On a également demandé à Blanche si l'allègement de la pénalité fiscale de 280E dans le cadre du rééchelonnement s'appliquait aux entreprises qui détiennent des licences pour le cannabis à des fins médicales et à usage adulte.

« L'article 280e de l'Internal Revenue Code s'applique aux entreprises engagées dans le trafic de substances contrôlées de l'annexe I ou II », a-t-il déclaré, sans répondre directement à la question de Padilla sur la manière dont l'allègement s'appliquerait aux entreprises à double licence si la marijuana récréative reste dans l'annexe I après le processus d'audience administrative en cours.

Blanche a également été pressée par les problèmes liés au cannabis l'année dernière lors de son processus de confirmation pour devenir procureur général adjoint. Il a déclaré en réponse à une question écrite du sénateur Peter Welch (D-VT) sur le reprogrammation de la marijuana qu'il « examinerait attentivement la question après s'être entretenu avec toutes les parties prenantes concernées, y compris le personnel de la (Drug Enforcement Administration) ».

Interrogé sur l’alignement des lois fédérales et étatiques sur la marijuana, il a déclaré que « la coordination entre les autorités fédérales et étatiques est d’une importance cruciale » mais qu’il n’avait « pas eu l’occasion d’étudier cette question particulière ».

« Si cela est confirmé, je consulterai les parties prenantes nécessaires et examinerai attentivement cette question », a-t-il déclaré.

Welch a également posé des questions sur les directives d'application de l'ère Obama qui ordonnaient aux procureurs de ne pas interférer généralement avec les lois des États sur le cannabis, qui ont été abrogées sous la première administration Trump.

« Je n'ai pas eu l'occasion d'étudier cette question particulière », a répondu Blanche. « Si cela est confirmé… je pense qu'il est important de donner à nos avocats américains, en qui nous avons confiance, les moyens de respecter la loi et les règles du ministère. »

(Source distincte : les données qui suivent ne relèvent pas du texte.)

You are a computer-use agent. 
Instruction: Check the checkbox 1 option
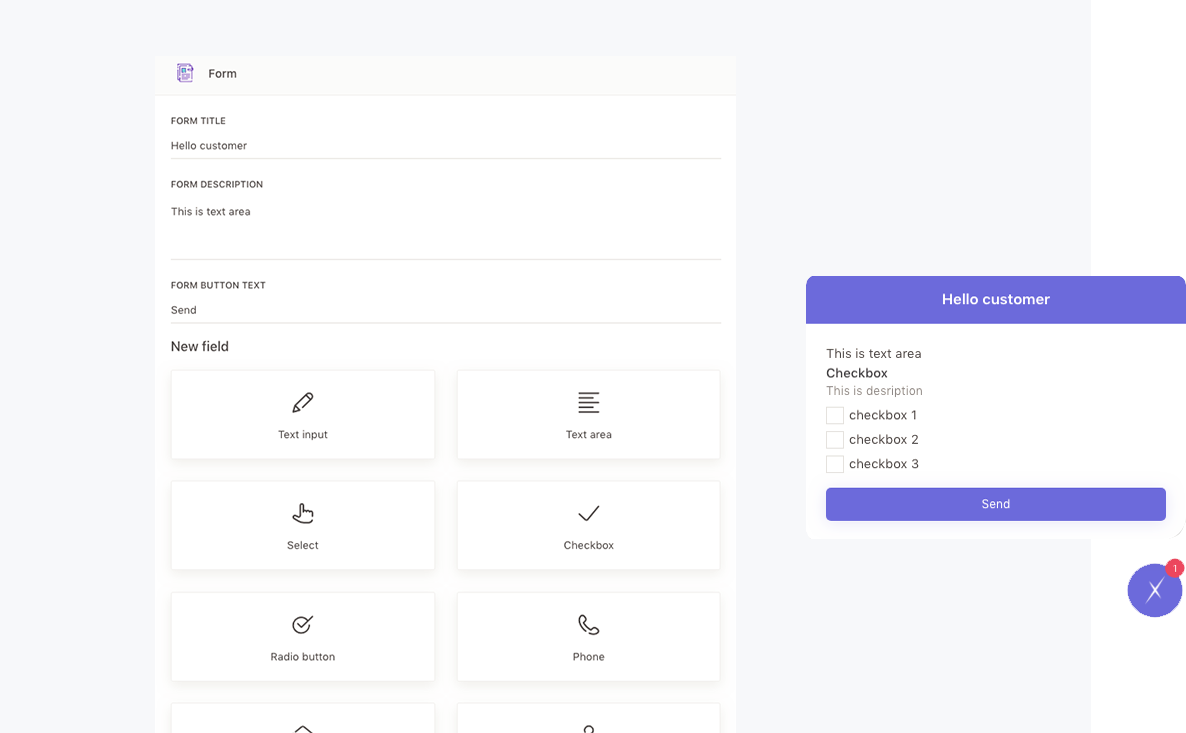point(835,415)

Pendant ce temps, la DEA, qui a été chargée de défendre la proposition de reprogrammation lors de l'audience administrative, a concentré son témoignage sur les bienfaits médicaux du cannabis et sa relative sécurité par rapport à l'alcool et à d'autres substances, bien qu'elle ait exclu les partisans de la réforme de la participation à la procédure.

La décision de rééchelonner le cannabis est également contestée devant les tribunaux par le biais d'un certain nombre de poursuites intentées par l'industrie des tests de drogues, une société pharmaceutique, des opposants à la légalisation et d'autres.